El año de Paz

La edición facsimilar de “Viento entero”, un poema muy poco conocido de Octavio Paz, será la punta de lanza para celebrar el centenario del natalicio de nuestro Nobel de Literatura.

Quizás la clave para entender el motivo de esta selección está en que se trata de un poema en el que expresa su amor a Marie Jo, su segunda esposa… quien detenta los derechos de la obra del autor de “Piedra de Sol”, texto mucho más memorable que el que será editado.

Esta semana, la Secretaría de Educación Pública (SEP) , de la que depende el Consejo Nacional para la Cultura y las Artes (Conaculta), anunció el programa oficial del centenario, destacando la edición de ese poema, así como la preparación de una antología que constará de un millón 800 mil ejemplares, que serán repartidos entre niños que egresen de la secundaria.

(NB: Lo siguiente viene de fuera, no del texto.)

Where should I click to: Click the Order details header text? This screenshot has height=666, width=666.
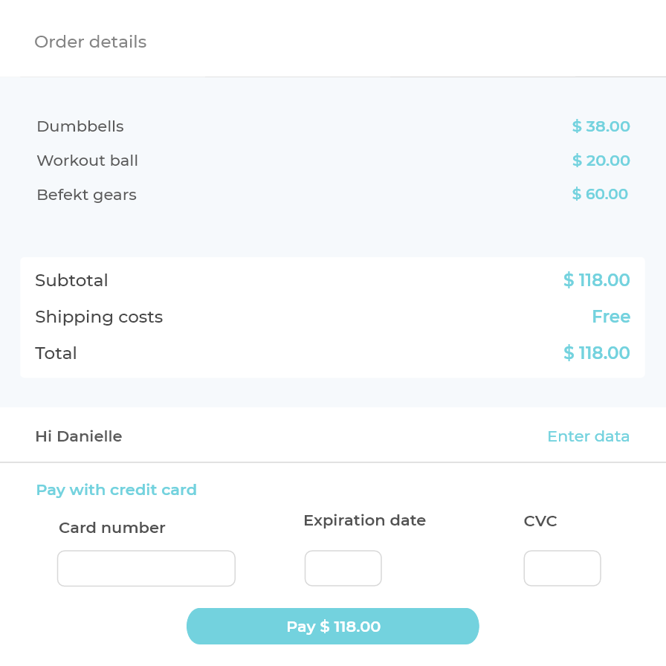91,42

Ojalá sepan apreciar el valor del obsequio, y con ellos sus profesores, que ahora están más preocupados por no perder prebendas y canonjías, que en hacerle un espacio a la poesía, tan necesaria en su accidentalidad.

El resto del programa incluirá un recital en el palacio de Bellas Artes el 30 de marzo, un día antes del centenario, donde estarán Wole Soyinka y Derek Walcott, así como un grupo de poetas mexicanos.

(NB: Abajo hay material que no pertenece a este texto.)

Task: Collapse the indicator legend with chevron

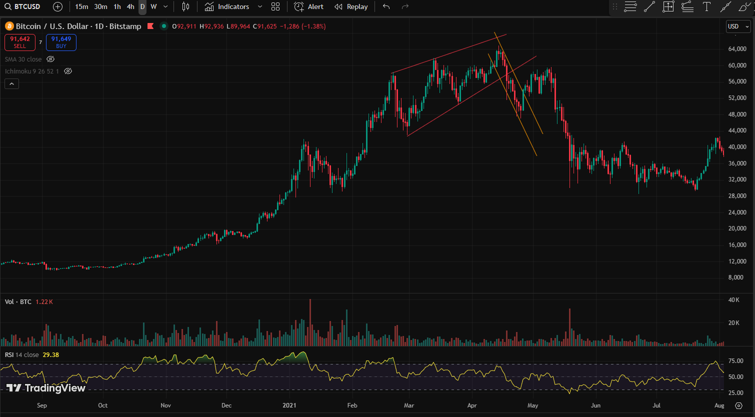Action: click(x=12, y=84)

El 20 de marzo habrá una sesión solemne en la Cámara de Diputados y se cancelará un timbre postal; los diputados también tienen previsto leer “Piedra de Sol”, mientras que en la Cámara de Senadores habrá un coloquio sobre el pensamiento político de Paz, quien en ese sentido vivió una regresión, al pasar de cierto izquierdismo naïve, a un muy marcado conservadurismo derechoso, que le cayó de perlas al salinato.

Habrá ecos de la celebración en Madrid, París, Tokio, Río de Janeiro, Londres y Bogotá, amén de la capital del país. El resto del programa se puede consultar en www.octaviopaz.mx.

Ojalá y se haga algo aquí en Tlaxcala. No se debe olvidar que el primer poemario de Paz salió de la prensa de Miguel N. Lira, aquella Luna silvestre que el futuro Premio Nobel no acababa de reconocer como hija suya, aunque a la larga asumió sus ardores juveniles y le dio el apellido a esa obrita, primera piedra de lo que sería una obra magistral (aunque aquí sobran los adjetivos).

Pero si nada ocurre, como ha ocurrido en los últimos años, ojalá y al menos la gente se acerque a este escritor, que si bien no goza de la popularidad de otros poetas, como Sabines o Benedetti, ofrece el ángulo intelectual de cómo se debe asumir el oficio de la palabra. No hay desperdicio en su obra. Y eso es más que suficiente para celebrar.

“Chillen, putas”, diríamos con Paz, “azótalas,/ dales azúcar en la boca a las rejegas/ ínflalas, globos, pínchalas,/ sórbeles sangre y tuétanos,/ sécalas,/ cápalas,/ písalas, gallo galante”. Las palabras.